316L钢焊接接头在液态铅铋合金中的空泡腐蚀行为研究
发布时间:2018-08-09 07:57
【摘要】:铅铋共晶合金(LBE)具有熔点低,载热能力强,中子特性良好等优良性能,是加速器次临界驱动系统(ADS)的散裂靶和冷却剂的首要候选材料。但是铅铋合金会对暴露于液态金属环境的包层材料造成比较严重的腐蚀。如在核工程冷却循环回路中,核主泵叶轮与液态金属做高速相对运动时使叶轮上的局部区域形成压力突变区,气体析出后在叶轮表面形成气泡,大量的气泡溃灭对金属表面造成空泡腐蚀,导致部件使用寿命的降低和维修成本的提高。316L钢具有优良的力学性能和耐腐蚀性能,常用作ADS冷却循环回路的包层材料与主泵叶轮材料。在核工程中许多结构都使用熔焊的方法进行装配和制造,而焊缝组织一般存在成分偏析、组织粗大等缺陷,是整个冷却循环回路薄弱区域。因此研究316L钢焊接接头在液态铅铋合金中的空泡腐蚀可以为ADS系统及未来聚变示范堆能够更加经济、安全地应用提供理论基础。本文针对316L不锈钢,分别采用316L钢母材和钴基合金作为填充金属进行TIG焊,并进行焊后热处理。自主设计和研发液态金属超声空蚀设备,在550℃液态PbBi中进行316L母材、热处理前后316L焊缝、热处理前后钴基合金焊缝的空泡腐蚀试验。利用SEM与AFM表征不同时间空蚀后各组试样的表面形貌,并研究表面形貌随空蚀时间的变化规律和分析各组试样的空泡腐蚀行为;测量各组试样不同时间空蚀后表面粗糙度与腐蚀坑深度的变化以研究耐空蚀性差异,进而研究不同填充材料和热处理工艺参数对焊缝液态LBE中空泡腐蚀的影响;另外,通过对比静态腐蚀和空泡腐蚀100h后焊缝截面氧化层形貌以及元素的变化,探索熔焊接头表面在液态LBE中产生的溶解与氧化腐蚀和空泡腐蚀的联合作用机制。试验结果表明,316L焊缝与母材试样表面粗糙度和最大腐蚀坑深度随着空蚀试验时间的延长而不断增加,母材表现出的耐空蚀性大大优于焊缝,耐空蚀性差异主要与两者的金相组织有关。将316L钢焊缝进行固溶处理后其耐空蚀性得到改善,但依然没有316L母材耐空蚀性好。

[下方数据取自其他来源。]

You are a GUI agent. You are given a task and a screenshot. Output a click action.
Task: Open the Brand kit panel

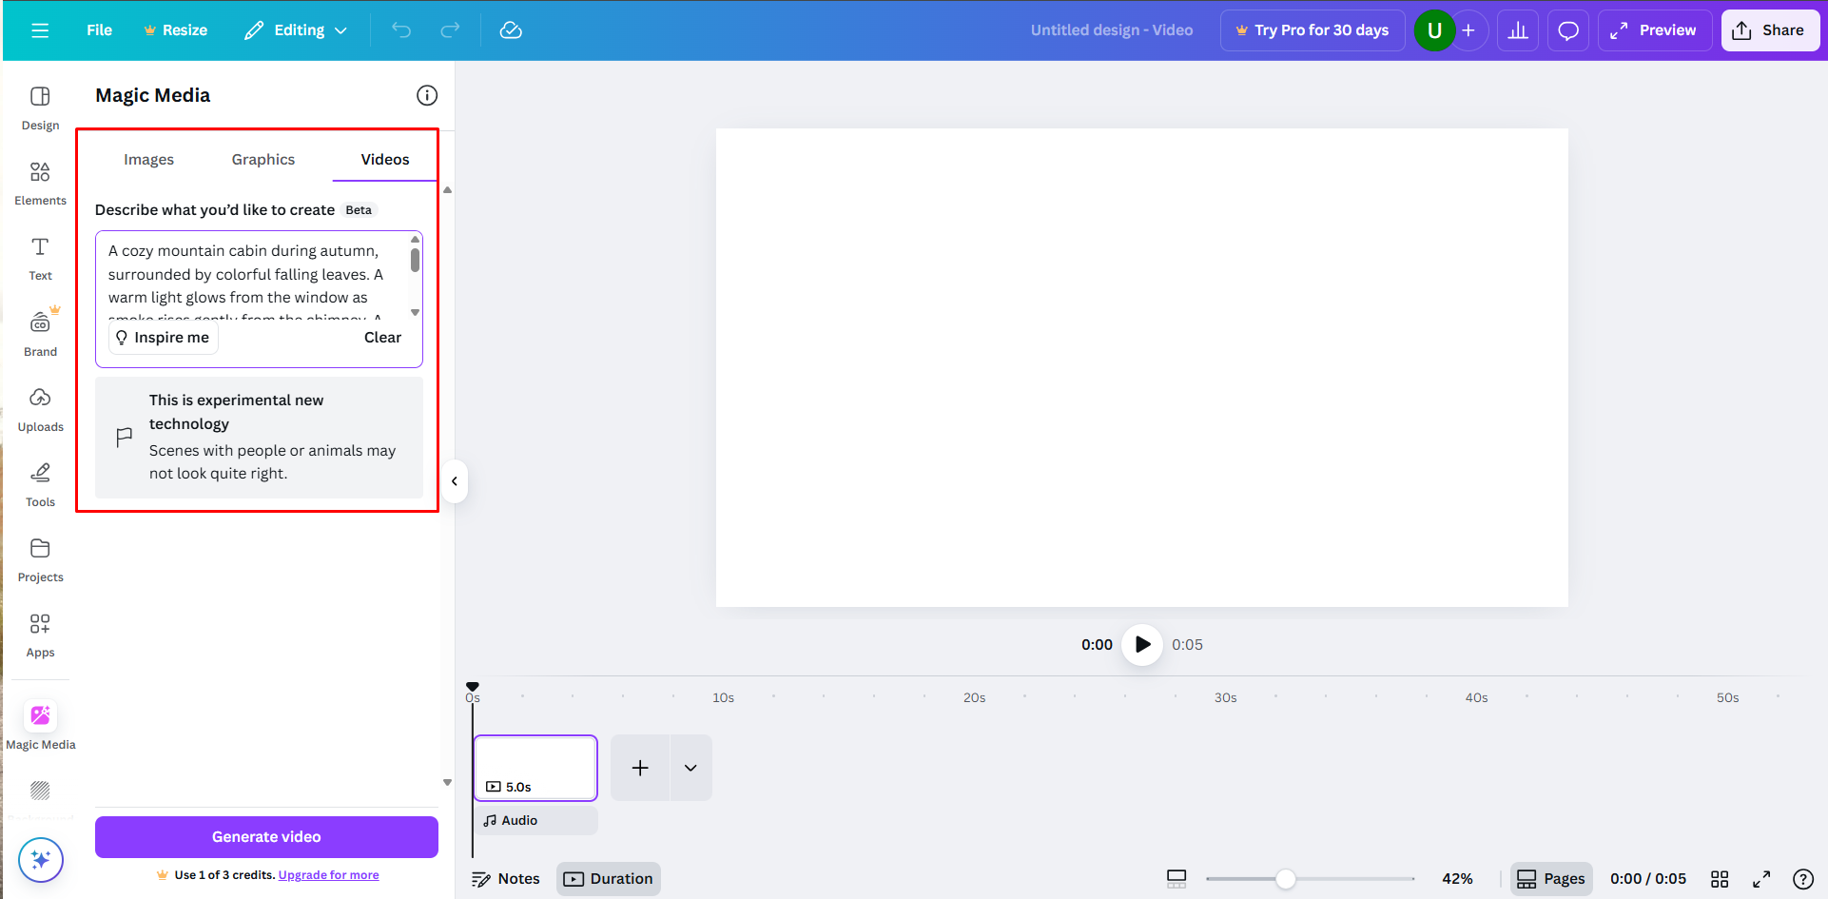tap(40, 331)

另外,通过对比316L钢焊缝静态腐蚀100h和空泡腐蚀100h后焊缝截面的元素变化发现,液态铅铋合金中的溶解与氧化腐蚀和空泡腐蚀会相互促进,它们的联合作用对焊缝造成更加严重的破坏。钴基合金耐腐蚀性很好,因此本文利用钴基合金作为填充材料对316L钢进行TIG对接焊,并将钴基合金焊缝进行不同温度的焊后热处理,之后进行液态铅铋中不同时间的空泡腐蚀试验。试验结果表明钴基合金焊缝的耐空蚀性优于316L钢焊缝,且不同温度焊后热处理后,钴基合金焊缝的耐空蚀性都得到改善,其中750℃热处理后钴基合金焊缝耐空蚀性最优,其次为700℃热处理,800℃热处理后钴基合金耐空蚀性最差。本文所有试样在空蚀试验过程中,316L母材、固溶处理前后316L钢焊缝、未热处理钴基合金焊缝四组试样在空蚀过程中都发生了不同程度的加工硬化,其中316L母材的加工硬化程度最高,钴基合金焊缝加工硬化程度最低;三组温度热处理后的钴基合金焊缝几乎没有发生加工硬化,加工硬化程度在空蚀20h内略微增加,且在20h后表面硬度略微下降。经过综合分析,在本文研究的所有材料中,母材的耐空蚀性能最优,其次是750℃热处理后的钴基合金焊缝,再是固溶处理后的316L焊缝。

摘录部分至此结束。